(Beginning of Records for this task)

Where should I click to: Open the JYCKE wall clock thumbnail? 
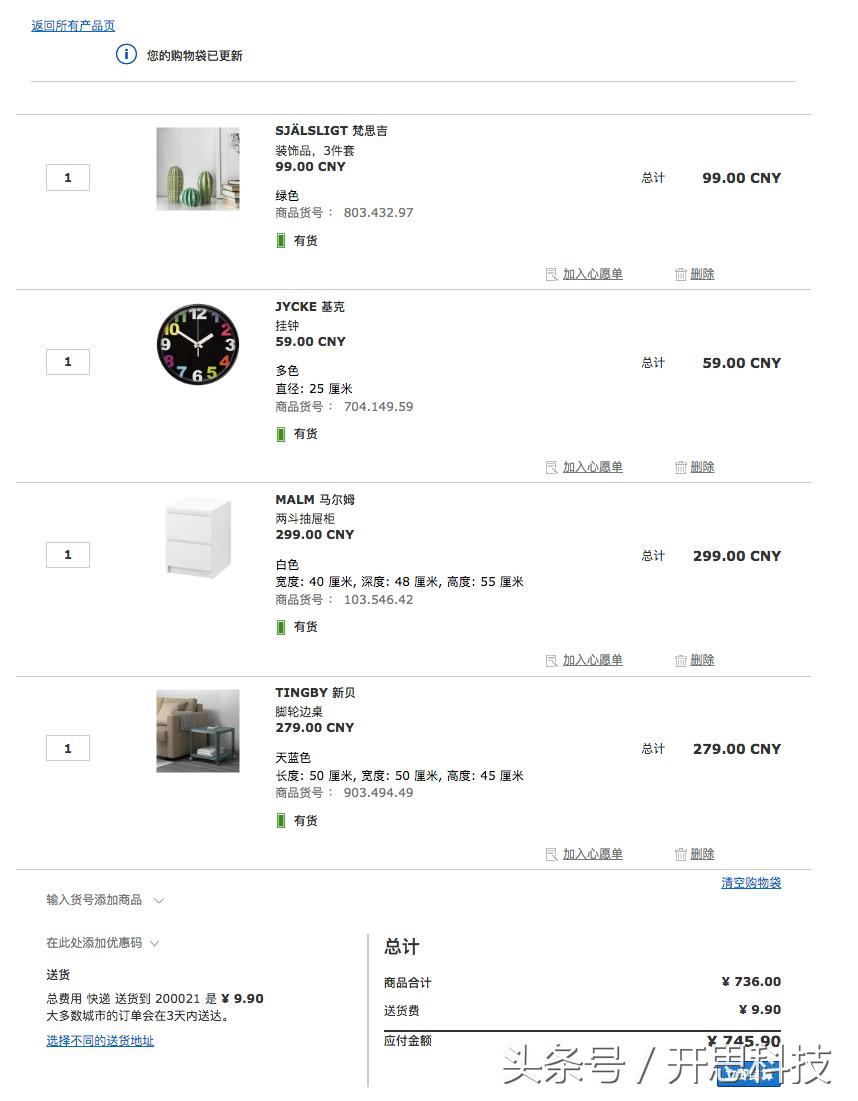197,344
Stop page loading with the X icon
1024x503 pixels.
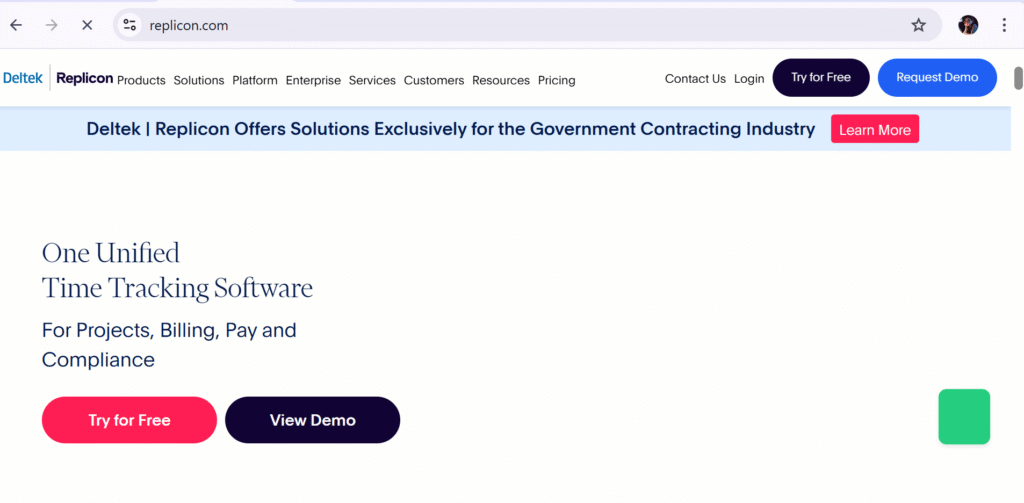coord(87,25)
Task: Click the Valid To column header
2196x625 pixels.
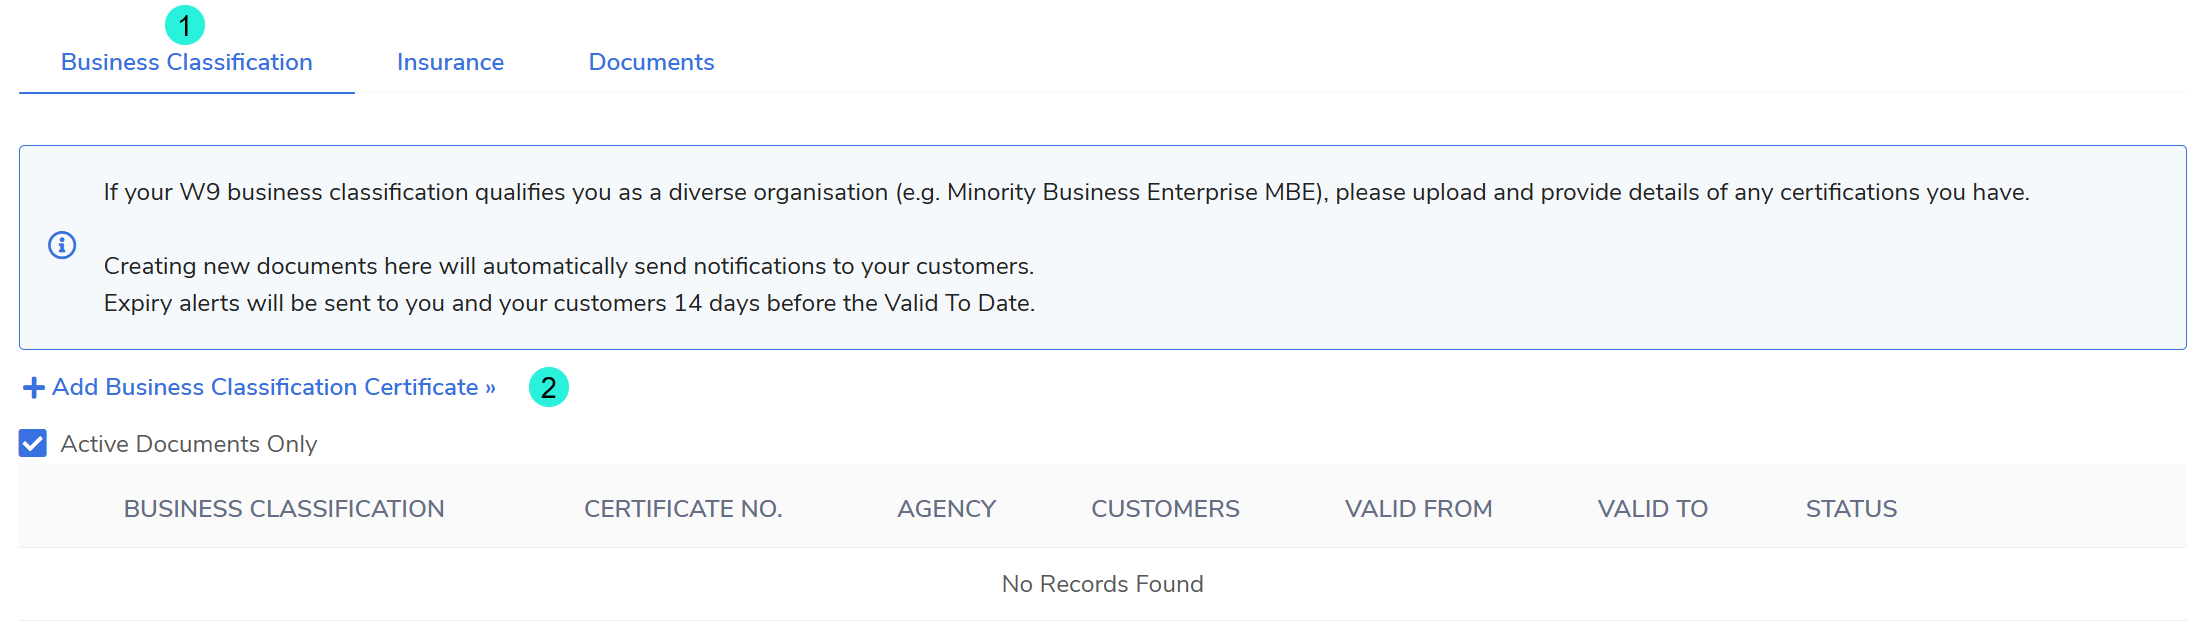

(End of Records for this task)

Transcribe the records above exactly, leaving out every picture.

◆ **Output for this task**
Where should I click to: Open the JYCKE wall clock thumbnail? 
197,344
Stop page loading with the X icon
1024x503 pixels.
coord(87,25)
Task: Click the Valid To column header
2196x625 pixels.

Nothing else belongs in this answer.